> **Exercise aim**:
Restate exactly, and only, the lines from the one with "Task: Select the Share of Voice metric" through the end of the data, with both of those end lines kept. Drop any pictures.

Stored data
######

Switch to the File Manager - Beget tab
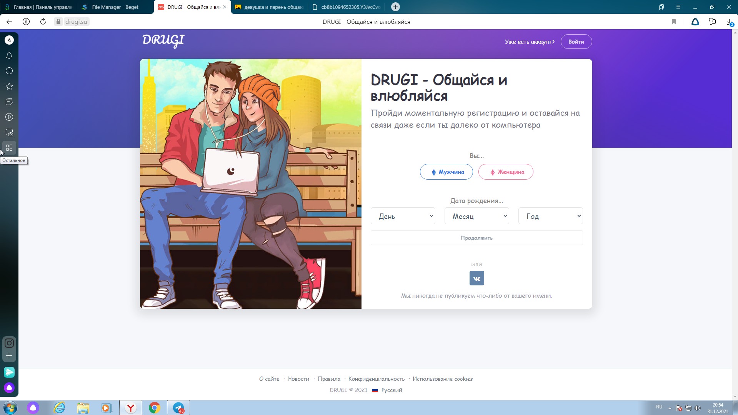 tap(115, 7)
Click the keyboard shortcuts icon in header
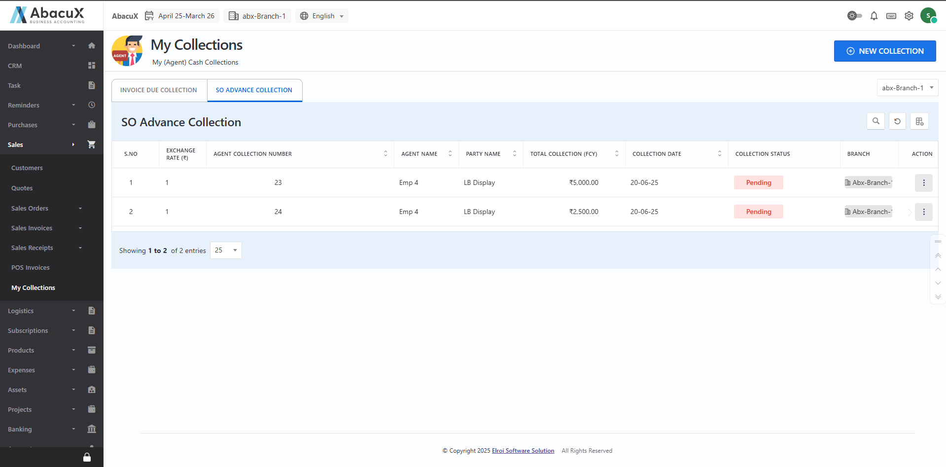Screen dimensions: 946x467 pos(891,16)
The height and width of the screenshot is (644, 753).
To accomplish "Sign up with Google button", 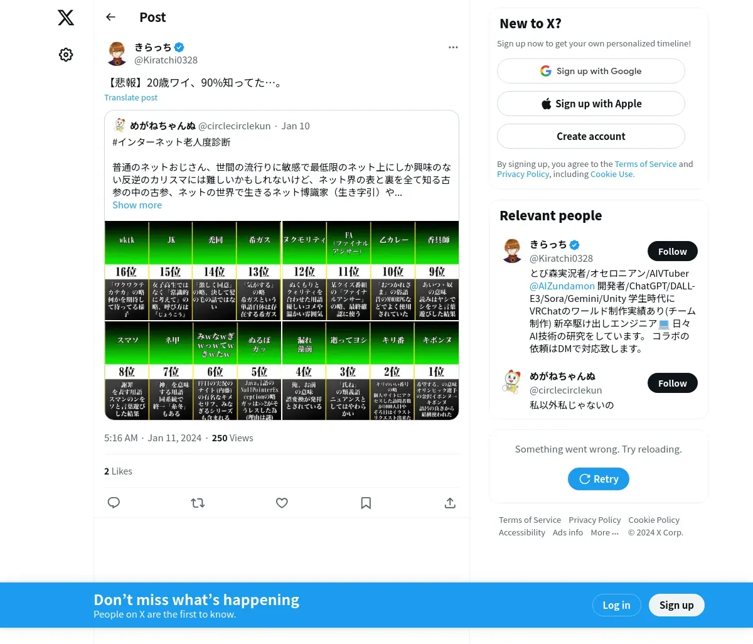I will tap(591, 71).
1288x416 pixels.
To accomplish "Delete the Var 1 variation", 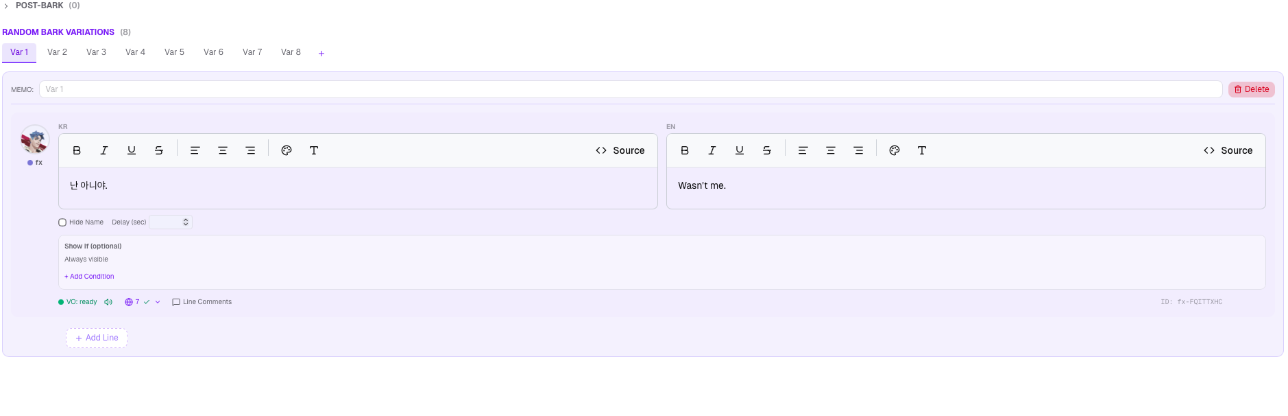I will [1251, 89].
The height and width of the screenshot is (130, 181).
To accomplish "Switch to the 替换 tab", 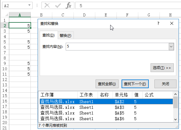I will [x=65, y=36].
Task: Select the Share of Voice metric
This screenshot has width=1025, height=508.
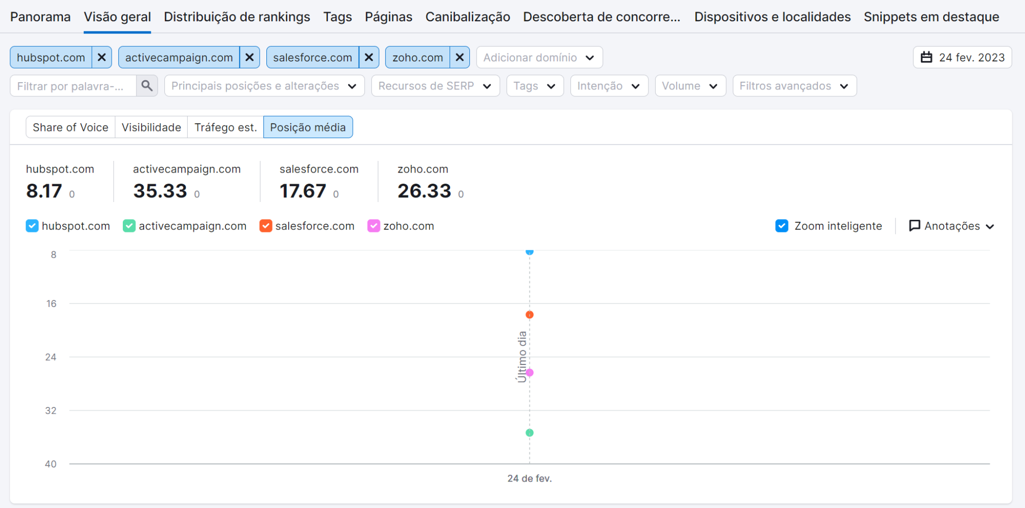Action: point(71,127)
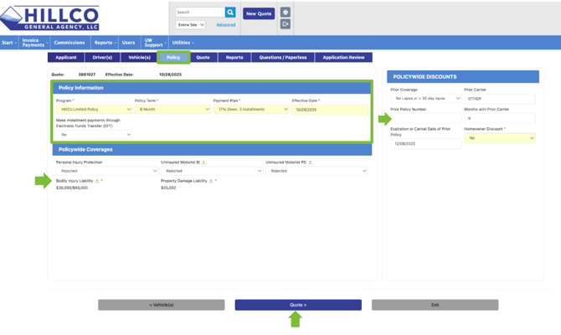Image resolution: width=561 pixels, height=335 pixels.
Task: Open the Program dropdown
Action: tap(95, 110)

######

> **Your response**:
Task: Select the Share of Voice metric
This screenshot has width=1025, height=508.
Action: point(71,127)
Image resolution: width=561 pixels, height=335 pixels.
Task: Open the Program dropdown
Action: tap(95, 110)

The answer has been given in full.